*TASK BRIEF*.
In the listing below, find the line that contains "Instruction: Switch the" and the line that contains "Click the red". Quote both and every line between them, exactly, and nothing more.
--- START ---
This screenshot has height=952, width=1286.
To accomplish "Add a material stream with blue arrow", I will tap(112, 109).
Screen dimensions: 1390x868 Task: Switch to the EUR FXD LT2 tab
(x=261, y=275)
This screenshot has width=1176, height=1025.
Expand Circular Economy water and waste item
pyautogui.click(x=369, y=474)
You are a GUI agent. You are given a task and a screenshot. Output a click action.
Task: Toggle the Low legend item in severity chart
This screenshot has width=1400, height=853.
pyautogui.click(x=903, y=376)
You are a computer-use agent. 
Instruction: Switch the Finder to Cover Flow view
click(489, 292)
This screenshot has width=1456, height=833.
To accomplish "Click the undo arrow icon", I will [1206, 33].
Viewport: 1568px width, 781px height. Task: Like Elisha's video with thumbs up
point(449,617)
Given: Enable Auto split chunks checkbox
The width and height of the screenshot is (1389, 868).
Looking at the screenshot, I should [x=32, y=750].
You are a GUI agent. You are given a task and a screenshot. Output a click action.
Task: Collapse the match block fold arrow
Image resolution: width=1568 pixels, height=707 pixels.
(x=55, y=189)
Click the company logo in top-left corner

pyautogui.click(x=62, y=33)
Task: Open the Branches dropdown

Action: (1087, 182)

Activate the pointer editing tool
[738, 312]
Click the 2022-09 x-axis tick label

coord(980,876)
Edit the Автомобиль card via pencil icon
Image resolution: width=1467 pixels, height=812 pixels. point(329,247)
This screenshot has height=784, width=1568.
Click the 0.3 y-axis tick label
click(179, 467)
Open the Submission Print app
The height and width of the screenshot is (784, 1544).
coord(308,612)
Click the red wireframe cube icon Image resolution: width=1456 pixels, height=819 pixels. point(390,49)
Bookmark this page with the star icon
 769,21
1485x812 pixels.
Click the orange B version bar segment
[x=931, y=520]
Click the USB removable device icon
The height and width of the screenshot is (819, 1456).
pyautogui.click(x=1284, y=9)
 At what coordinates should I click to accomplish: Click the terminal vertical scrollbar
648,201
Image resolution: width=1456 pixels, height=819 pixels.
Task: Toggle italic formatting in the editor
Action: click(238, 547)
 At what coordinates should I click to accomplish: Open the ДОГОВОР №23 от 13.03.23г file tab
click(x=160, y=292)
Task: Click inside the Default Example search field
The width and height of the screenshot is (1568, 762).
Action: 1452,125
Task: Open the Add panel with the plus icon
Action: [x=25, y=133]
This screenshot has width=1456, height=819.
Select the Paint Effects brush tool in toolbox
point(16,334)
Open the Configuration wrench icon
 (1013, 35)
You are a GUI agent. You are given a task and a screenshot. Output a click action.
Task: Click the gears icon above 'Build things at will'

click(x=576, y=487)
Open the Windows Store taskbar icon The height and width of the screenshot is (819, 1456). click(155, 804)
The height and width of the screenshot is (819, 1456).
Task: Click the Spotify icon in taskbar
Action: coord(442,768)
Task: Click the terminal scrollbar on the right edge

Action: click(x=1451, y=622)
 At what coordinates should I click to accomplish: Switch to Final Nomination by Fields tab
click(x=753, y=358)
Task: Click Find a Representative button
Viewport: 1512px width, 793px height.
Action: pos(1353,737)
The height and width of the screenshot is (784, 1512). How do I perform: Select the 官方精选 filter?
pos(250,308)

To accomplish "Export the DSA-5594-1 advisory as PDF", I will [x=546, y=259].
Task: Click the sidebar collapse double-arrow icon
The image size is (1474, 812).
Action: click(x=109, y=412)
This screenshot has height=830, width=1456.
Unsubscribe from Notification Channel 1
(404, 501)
--- END ---
*ANSWER TO THIS EXERCISE*.
Instruction: Switch the Finder to Cover Flow view
click(489, 292)
This screenshot has width=1456, height=833.
To accomplish "Click the undo arrow icon", I will [1206, 33].
Viewport: 1568px width, 781px height. Task: Like Elisha's video with thumbs up
point(449,617)
Given: Enable Auto split chunks checkbox
The width and height of the screenshot is (1389, 868).
Looking at the screenshot, I should [x=32, y=750].
You are a GUI agent. You are given a task and a screenshot. Output a click action.
Task: Collapse the match block fold arrow
Image resolution: width=1568 pixels, height=707 pixels.
(x=55, y=189)
Click the company logo in top-left corner

pyautogui.click(x=62, y=33)
Task: Open the Branches dropdown

Action: (1087, 182)

Activate the pointer editing tool
[738, 312]
Click the 2022-09 x-axis tick label

coord(980,876)
Edit the Автомобиль card via pencil icon
Image resolution: width=1467 pixels, height=812 pixels. point(329,247)
This screenshot has height=784, width=1568.
Click the 0.3 y-axis tick label
click(179, 467)
Open the Submission Print app
The height and width of the screenshot is (784, 1544).
coord(308,612)
Click the red wireframe cube icon Image resolution: width=1456 pixels, height=819 pixels. point(390,49)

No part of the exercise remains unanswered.